Sunday, August 20 – Kraichgau Region, Sinsheim
In the hilly Kraichgau region of Southwestern Germany, source of the first Mennonite immigrants to the future Lancaster County, PA in 1710, we’ll worship at a church in Sinsheim. Along the newly created “Anabaptist Trail” (Täuferspur) we will visit the cellar in Steinsfurt where an Anabaptist congregation was arrested in 1661. Those who wish can climb the Tower at Steinsberg for a 360-degree view of the Kraichgau landscape.
Monday, August 21 – Kraichgau Region
Today we’ll finish the Kraichgau’s Anabaptist trail with a stop at the Unterbiegelhof, a Mennonite farm. On the way to the Palatinate, we will visit the monument commemorating Martin Luther’s confrontation with Emperor Charles V, when Luther stated, “My conscience is captive to the Word of God.”

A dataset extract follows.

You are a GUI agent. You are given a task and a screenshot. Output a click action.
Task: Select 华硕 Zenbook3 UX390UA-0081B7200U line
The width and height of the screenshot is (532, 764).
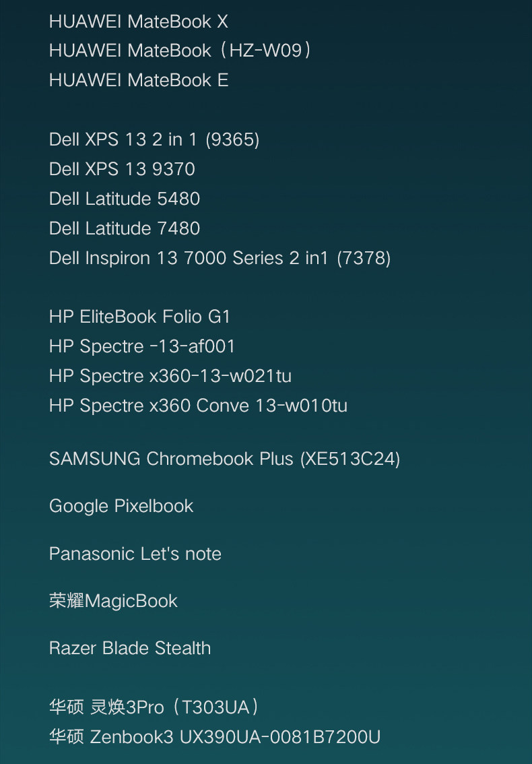215,737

Tuesday, August 22 – Palatinate Region
In the fabulously fertile Palatinate region, we’ll visit the semi-communal Mennonite village of Weierhof, including the Mennonitische Forschungsstelle, Germany’s only major Mennonite archives. Nearby are the smaller Pfrimmerhof and other family farms (hofs) we can visit depending on our group’s family connections.
Wednesday, August 23 – Rhine to Cologne
A cruise down the Rhine will take us past magnificent castles, hillside vineyards and the dangerous Lorelei narrows. Later in Cologne, see the twin-towered Gothic cathedral, possibly Europe’s best known church building. Nearby are Roman ruins and a teeming street of stores for last-minute souvenir shopping.
Thursday, August 24 – Home
Drive to Frankfurt and depart on flights for home.